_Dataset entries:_
--- START ---

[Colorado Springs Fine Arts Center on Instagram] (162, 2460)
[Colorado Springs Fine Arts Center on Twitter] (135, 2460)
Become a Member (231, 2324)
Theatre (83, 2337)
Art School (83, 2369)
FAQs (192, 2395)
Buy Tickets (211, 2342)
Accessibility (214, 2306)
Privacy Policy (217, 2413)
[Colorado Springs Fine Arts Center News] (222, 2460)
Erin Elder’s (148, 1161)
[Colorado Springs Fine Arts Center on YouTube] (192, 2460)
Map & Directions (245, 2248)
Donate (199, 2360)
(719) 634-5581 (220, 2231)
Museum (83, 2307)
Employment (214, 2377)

--- END ---

_Problem requirements:_ Every single entry is to be retyped exactly.

_Output for this exercise:_
[Colorado Springs Fine Arts Center on Instagram] (162, 2460)
[Colorado Springs Fine Arts Center on Twitter] (135, 2460)
Become a Member (231, 2324)
Theatre (83, 2337)
Art School (83, 2369)
FAQs (192, 2395)
Buy Tickets (211, 2342)
Accessibility (214, 2306)
Privacy Policy (217, 2413)
[Colorado Springs Fine Arts Center News] (222, 2460)
Erin Elder’s (148, 1161)
[Colorado Springs Fine Arts Center on YouTube] (192, 2460)
Map & Directions (245, 2248)
Donate (199, 2360)
(719) 634-5581 (220, 2231)
Museum (83, 2307)
Employment (214, 2377)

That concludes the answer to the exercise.